Дальнейшее развитие событий может предполагать различные варианты: и компромисс между реформистски настроенной частью правящих групп и умеренной оппозицией («соглашение элит», как в случае «круглого стола» в Польше в 1989 году) [244] , и инициативу правящих групп по опережающей демократизации режима, позволяющей удержать власть по итогам конкурентных выборов (как в Южной Корее в 1987 году) [245] , и, наконец, серию противостояний на электоральной арене, правила борьбы на которой со временем могут стать более прозрачными и обеспечить мирный переход власти к оппозиции (как было в Мексике в 1997–2000 годах) [246] .
Такого рода развитие событий в том или ином виде было характерно для «историй успеха» демократизации ряда стран в конце XX века, и нет никаких оснований исключить его и для сегодняшней России. Исходя из этой перспективы, волну политического протеста 2011–2012 годов можно рассматривать как первый (хотя и необходимый, но явно недостаточный) шаг на пути «ползучей демократизации» страны. Однако никто не может гарантировать результат политических изменений в этом направлении: «срывы», отход от пути «ползучей демократизации» и возврат к статус-кво и/или к другим формам авторитаризма ничуть не менее вероятны, чем возможность «истории успеха», – опыт той же Польши или Южной Кореи говорит, что «ползучая демократизация» зачастую оказывается непоследовательной и порой включает в себя несколько попыток.

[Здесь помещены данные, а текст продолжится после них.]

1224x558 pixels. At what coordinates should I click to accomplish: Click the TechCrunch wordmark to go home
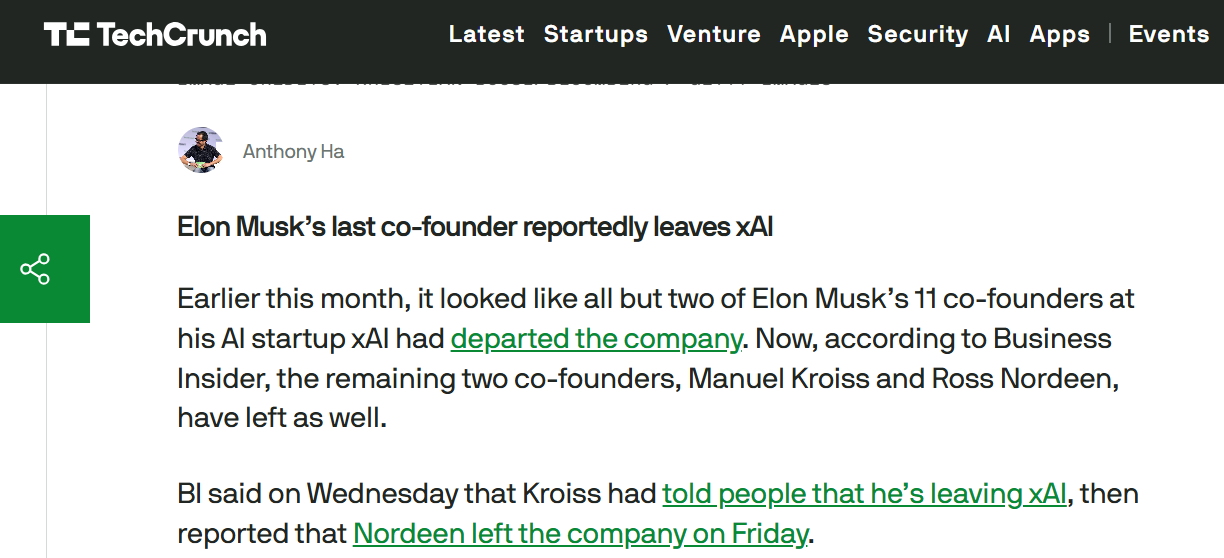pos(181,35)
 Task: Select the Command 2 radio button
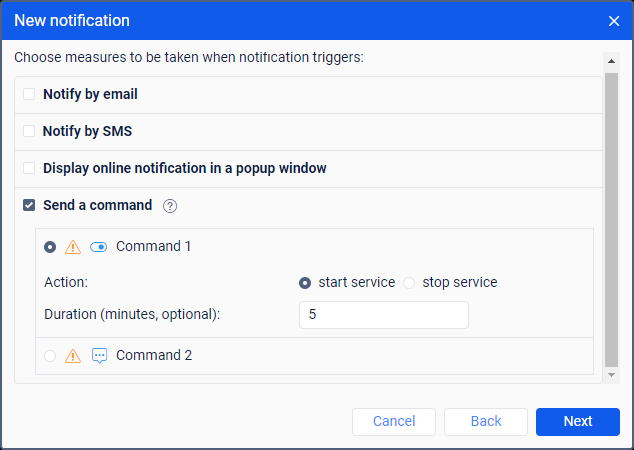[x=50, y=355]
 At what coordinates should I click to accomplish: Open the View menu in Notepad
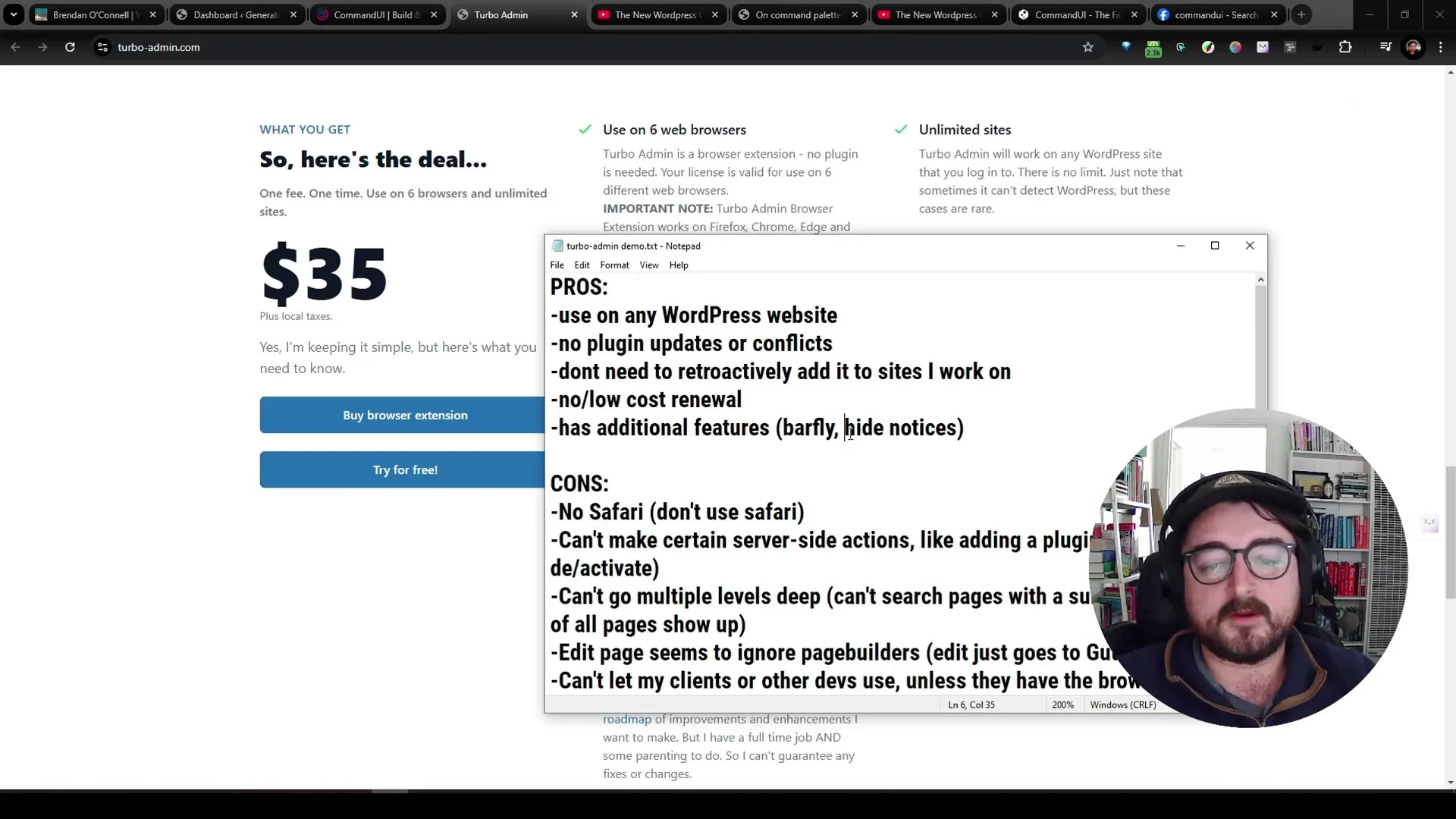(649, 265)
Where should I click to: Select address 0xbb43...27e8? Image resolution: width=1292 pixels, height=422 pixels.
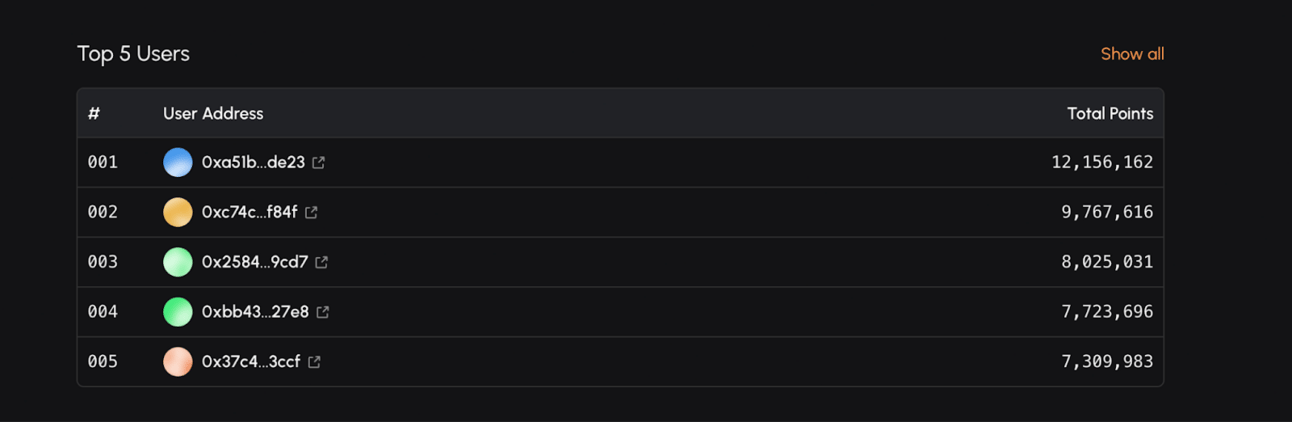click(x=255, y=312)
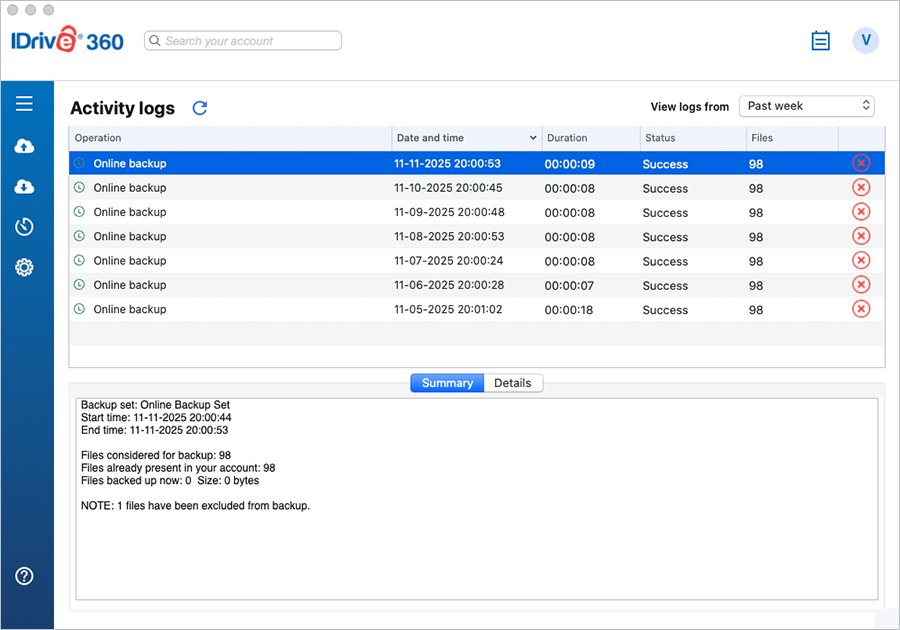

В самом общем виде можно утверждать, что стратегия правящих групп в России по сохранению и удержанию электорального авторитаризма может измениться, лишь если и когда давление со стороны оппозиции будет не просто усиливаться, но также носить одновременный и кумулятивный характер по разным направлениям – то есть, различные социальные группы и политические силы будут способны сплотить на основе негативного консенсуса и мобилизовать значительную часть своих сторонников. На сегодняшний день потенциал российской оппозиции довольно-таки ограничен – и отнюдь не только из-за организационной слабости, как на общенациональном, так и на субнациональном уровне. Проблема состоит еще и в том, что даже снижение уровня массовой поддержки статус-кво, отмечавшееся специалистами как до, так и после электорального цикла 2011–2012 года, само по себе не усиливает оппозицию автоматически. Проще говоря, оппозиция не воспринимается (по крайней мере, пока) значительной частью российского общества как привлекательная и как реалистическая альтернатива существующему политическому порядку.
Конечно, такая ситуация отнюдь не представляет собой устойчивое равновесие «раз и навсегда» – напротив, оно может быть подорвано в результате внешних шоков, например, связанных с изменением массового восприятия положения дел в экономике. Однако немало здесь будет зависеть и от самой российской оппозиции. Опыт «ползучей демократизации» в ряде стран показывает, что для достижения цели противникам режима необходима даже не столько организационная консолидация, сколько сочетание различных методов борьбы против общего врага в лице правящих групп и взаимная поддержка тех шагов своих потенциальных союзников, которые «раскачивали лодку» сложившегося статус-кво, доведя его до полного слома. Важным условием успеха такого сотрудничества является и поиск различными сегментами оппозиционеров поддержки у разных социальных групп общества, и (что немаловажно для сегодняшней России) отказ от публичной борьбы оппозиционеров друг с другом во имя достижения главной цели, их способность к тактическим компромиссам и готовность к гибкому пересмотру своих идейных воззрений. Но пока что российские оппозиционеры склонны бороться друг с другом активнее, нежели чем с режимом, держаться за идейные штампы, выдавая их за свои политические принципы, и апеллировать к одному и тому же узкому кругу соратников, а не искать новые группы поддержки. Им еще предстоит многому научиться на опыте своих предшественников, как успешных, так и провалившихся.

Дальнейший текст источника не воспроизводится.